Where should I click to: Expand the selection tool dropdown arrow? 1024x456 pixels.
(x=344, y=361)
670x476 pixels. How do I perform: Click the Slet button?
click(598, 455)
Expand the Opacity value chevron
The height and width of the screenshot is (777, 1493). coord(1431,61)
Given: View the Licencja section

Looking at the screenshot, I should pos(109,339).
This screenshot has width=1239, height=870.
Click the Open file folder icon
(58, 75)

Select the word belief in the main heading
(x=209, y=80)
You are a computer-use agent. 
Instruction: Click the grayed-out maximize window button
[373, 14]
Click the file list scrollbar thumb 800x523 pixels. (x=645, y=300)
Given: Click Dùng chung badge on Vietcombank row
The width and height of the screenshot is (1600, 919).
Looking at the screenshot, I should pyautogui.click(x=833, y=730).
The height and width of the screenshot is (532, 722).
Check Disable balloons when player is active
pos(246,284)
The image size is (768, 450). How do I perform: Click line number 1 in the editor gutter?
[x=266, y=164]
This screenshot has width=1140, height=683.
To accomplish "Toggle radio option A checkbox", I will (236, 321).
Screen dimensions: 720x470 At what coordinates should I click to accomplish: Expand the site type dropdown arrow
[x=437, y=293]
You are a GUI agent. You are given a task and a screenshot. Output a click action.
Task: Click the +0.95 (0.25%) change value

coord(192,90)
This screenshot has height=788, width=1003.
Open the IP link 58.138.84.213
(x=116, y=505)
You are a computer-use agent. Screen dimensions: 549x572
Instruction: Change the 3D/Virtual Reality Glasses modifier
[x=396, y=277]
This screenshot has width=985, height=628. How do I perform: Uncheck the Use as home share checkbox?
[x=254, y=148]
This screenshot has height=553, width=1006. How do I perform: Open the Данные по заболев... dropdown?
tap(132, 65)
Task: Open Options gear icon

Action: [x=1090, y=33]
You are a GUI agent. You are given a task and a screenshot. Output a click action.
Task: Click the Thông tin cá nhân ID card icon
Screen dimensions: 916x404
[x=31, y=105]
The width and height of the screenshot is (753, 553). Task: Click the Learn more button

_What to produce_
Write out every entry exactly as given.

_Answer box_
Where should I click to: Expand the selection tool dropdown arrow? 1024x456 pixels.
(x=344, y=361)
670x476 pixels. How do I perform: Click the Slet button?
click(598, 455)
Expand the Opacity value chevron
The height and width of the screenshot is (777, 1493). coord(1431,61)
Given: View the Licencja section

Looking at the screenshot, I should pos(109,339).
This screenshot has width=1239, height=870.
Click the Open file folder icon
(58, 75)

Select the word belief in the main heading
(x=209, y=80)
You are a computer-use agent. 
Instruction: Click the grayed-out maximize window button
[373, 14]
Click the file list scrollbar thumb 800x523 pixels. (x=645, y=300)
Given: Click Dùng chung badge on Vietcombank row
The width and height of the screenshot is (1600, 919).
Looking at the screenshot, I should pyautogui.click(x=833, y=730).
The height and width of the screenshot is (532, 722).
Check Disable balloons when player is active
pos(246,284)
The image size is (768, 450). How do I perform: Click line number 1 in the editor gutter?
[x=266, y=164]
This screenshot has width=1140, height=683.
To accomplish "Toggle radio option A checkbox", I will (236, 321).
Screen dimensions: 720x470 At what coordinates should I click to accomplish: Expand the site type dropdown arrow
[x=437, y=293]
You are a GUI agent. You are given a task and a screenshot. Output a click action.
Task: Click the +0.95 (0.25%) change value

coord(192,90)
This screenshot has height=788, width=1003.
Open the IP link 58.138.84.213
(x=116, y=505)
You are a computer-use agent. Screen dimensions: 549x572
Instruction: Change the 3D/Virtual Reality Glasses modifier
[x=396, y=277]
This screenshot has width=985, height=628. How do I perform: Uncheck the Use as home share checkbox?
[x=254, y=148]
This screenshot has height=553, width=1006. How do I perform: Open the Данные по заболев... dropdown?
tap(132, 65)
Task: Open Options gear icon

Action: [x=1090, y=33]
You are a GUI agent. You are given a task and a screenshot. Output a click action.
Task: Click the Thông tin cá nhân ID card icon
Screen dimensions: 916x404
[x=31, y=105]
The width and height of the screenshot is (753, 553). Task: Click the Learn more button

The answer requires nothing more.